That’s what you get when you have an ignorant anti-science, anti-medicine dude such as RFK Jr. in charge of health policy. “There have been 1,267 confirmed cases of measles in the U.S. this year, almost 4.5 times the total for all of last year and on track to pass the highest annual count since the disease was declared eliminated in 2000, according to the Centers for Disease Control and Prevention.” He’s not a vaccine skeptic, he’s an anti-vax extremist who thinks this is a better alternative than kids getting autism (which isn’t an issue anyway — vaccines don’t cause autism, despite Kennedy’s lies). And he’s not just talk. Also this.

This also extends to a hatred for respected scientific journals that print facts. Because the facts are not on his side.

Kennedy says staying healthy is our patriotic duty — which is repackaging old cliches that if you’re sick, it reflects your bad decisions. Because like so many health crackpots he thinks we can stop ourselves being sick if we try (This is not new: Rep. Mo Brooks several years back argued that requiring insurance cover pre-existing conditions is bad because those conditions are our fault. Or complaints by some libertarians (John Stossel) that healthcare would work better if insurance didn’t let us use “too much” healthcare)

Record excerpts -
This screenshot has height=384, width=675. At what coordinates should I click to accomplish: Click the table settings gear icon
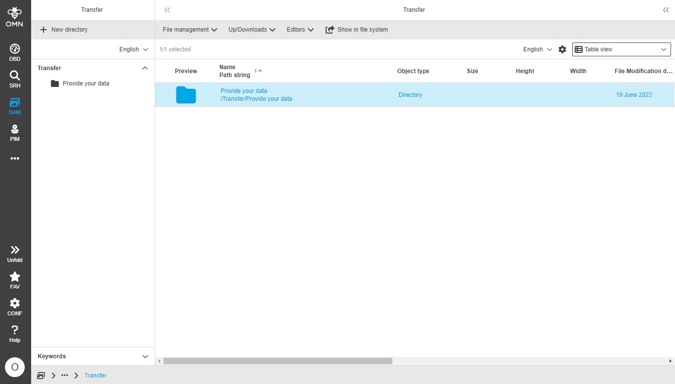point(562,49)
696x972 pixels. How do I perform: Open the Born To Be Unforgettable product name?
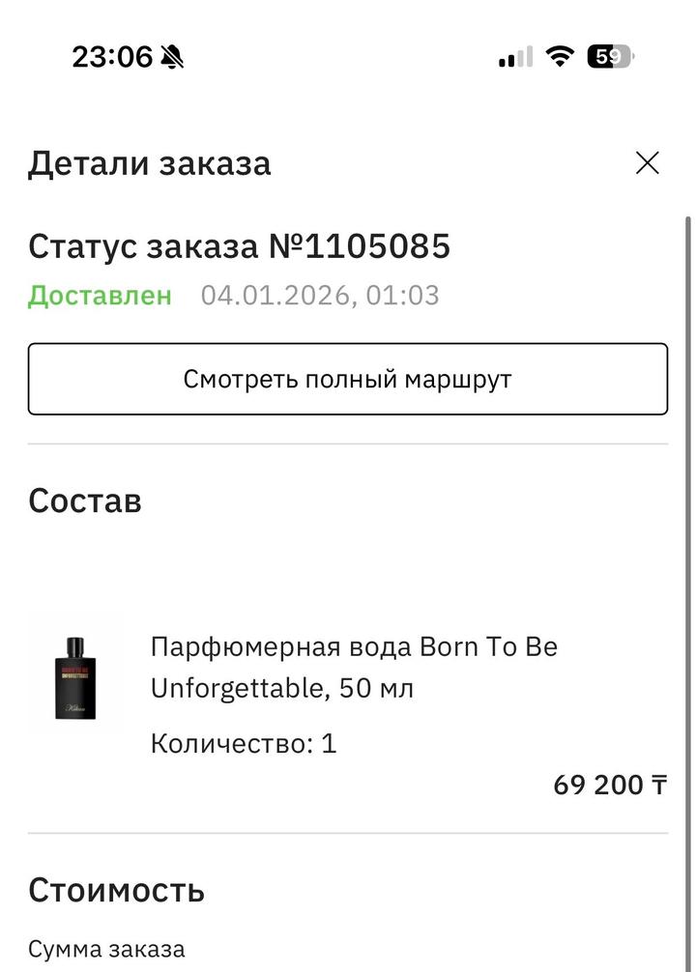[354, 646]
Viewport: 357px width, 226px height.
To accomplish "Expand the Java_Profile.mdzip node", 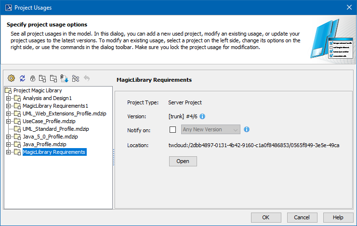I will click(8, 144).
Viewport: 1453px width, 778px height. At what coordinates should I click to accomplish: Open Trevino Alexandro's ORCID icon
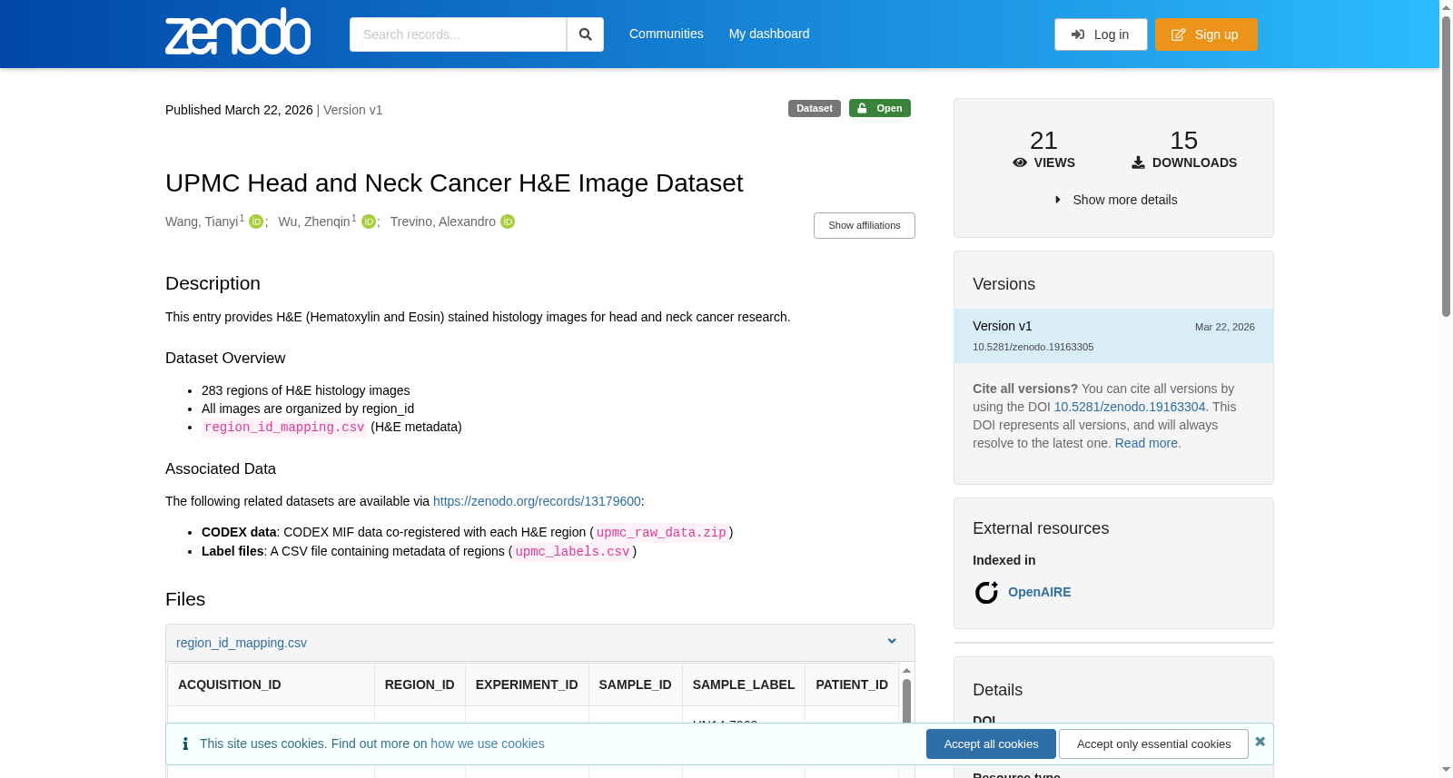pyautogui.click(x=508, y=222)
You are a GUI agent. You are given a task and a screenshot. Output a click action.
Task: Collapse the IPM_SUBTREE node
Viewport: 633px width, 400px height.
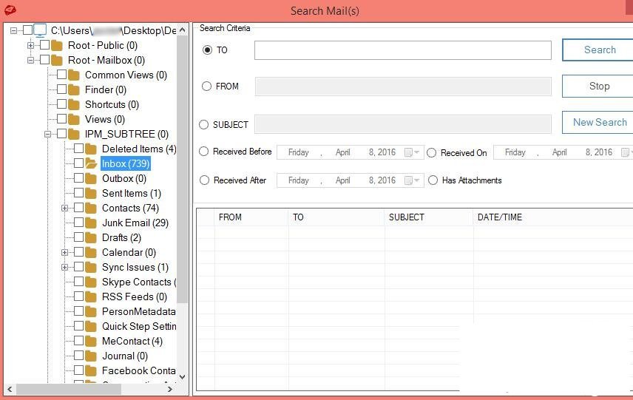coord(48,135)

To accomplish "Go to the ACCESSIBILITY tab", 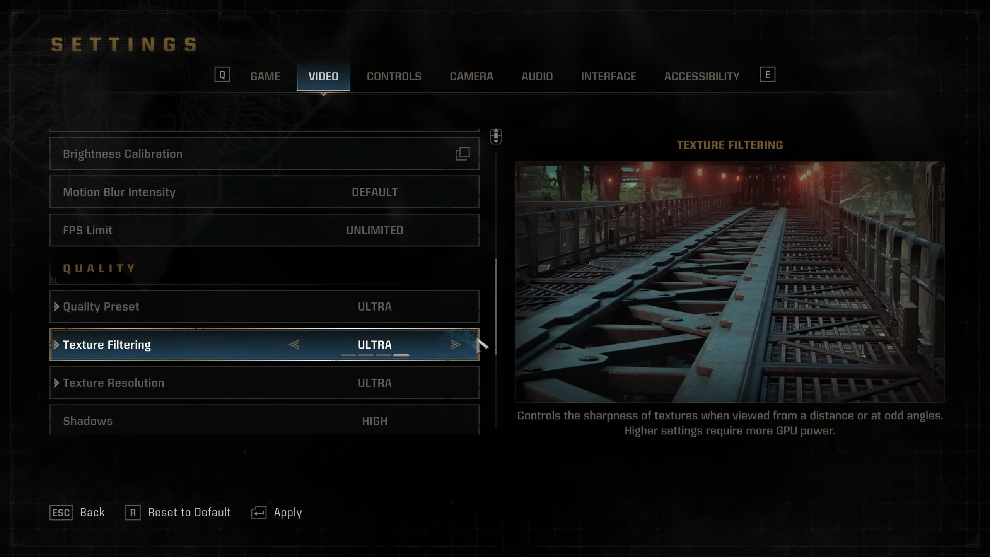I will click(x=702, y=76).
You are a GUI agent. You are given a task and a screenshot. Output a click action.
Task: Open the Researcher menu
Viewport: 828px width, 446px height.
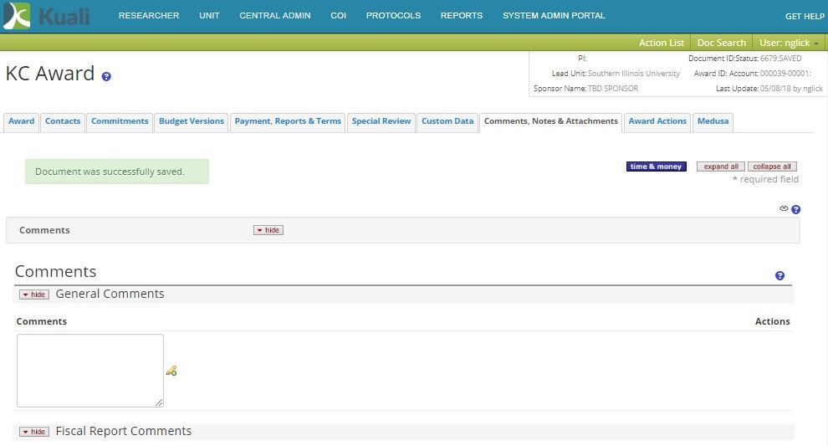pyautogui.click(x=149, y=16)
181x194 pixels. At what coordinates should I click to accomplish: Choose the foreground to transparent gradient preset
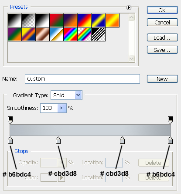click(x=29, y=20)
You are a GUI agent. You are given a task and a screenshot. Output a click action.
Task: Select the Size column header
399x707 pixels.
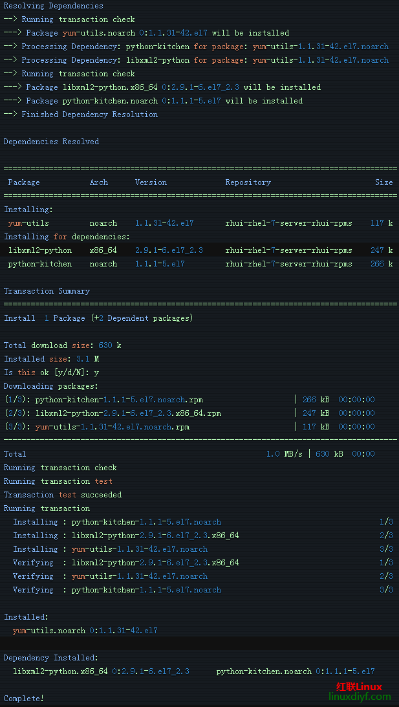(x=383, y=182)
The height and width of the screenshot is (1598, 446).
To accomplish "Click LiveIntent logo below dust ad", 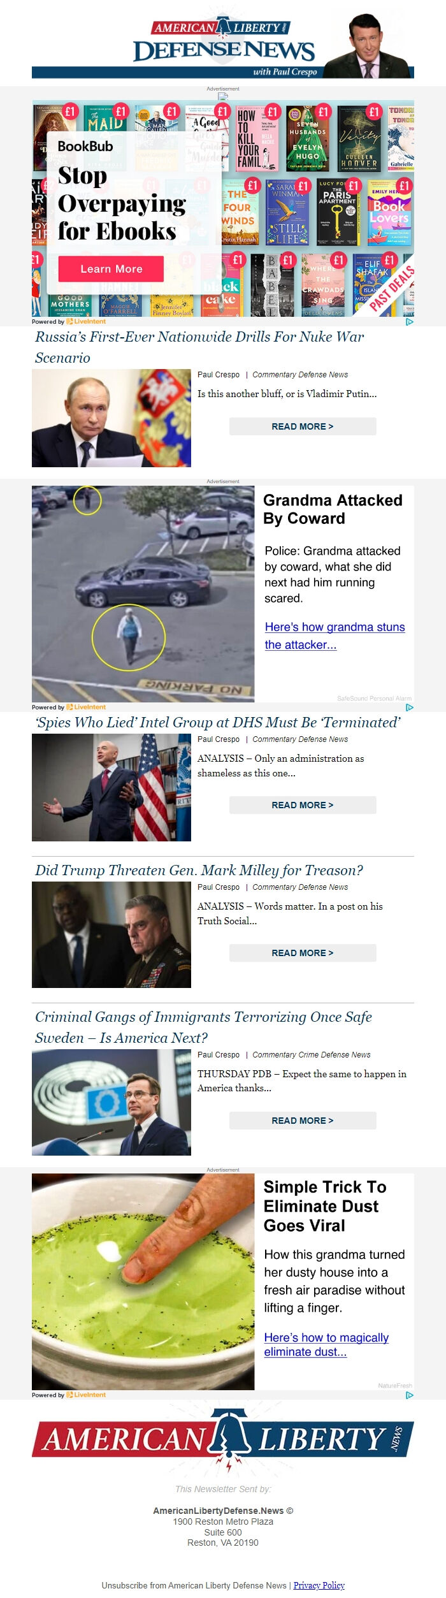I will [86, 1395].
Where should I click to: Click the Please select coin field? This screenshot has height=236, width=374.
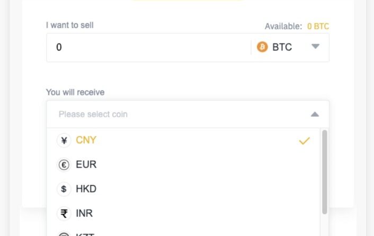coord(188,114)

Problem A - Output, word for word, the part of the passage on Kennedy's health policy that opens with the words containing "That’s what you" and closes with "talk. Also this.".
Problem B - According to the passage on Kennedy's health policy, why did Rep. Mo Brooks argue that requiring insurance to cover pre-existing conditions is bad?

Answer box A -
That’s what you get when you have an ignorant anti-science, anti-medicine dude such as RFK Jr. in charge of health policy. “There have been 1,267 confirmed cases of measles in the U.S. this year, almost 4.5 times the total for all of last year and on track to pass the highest annual count since the disease was declared eliminated in 2000, according to the Centers for Disease Control and Prevention.” He’s not a vaccine skeptic, he’s an anti-vax extremist who thinks this is a better alternative than kids getting autism (which isn’t an issue anyway — vaccines don’t cause autism, despite Kennedy’s lies). And he’s not just talk. Also this.

Answer box B - Brooks argued that such a requirement is bad because those pre-existing conditions are our own fault.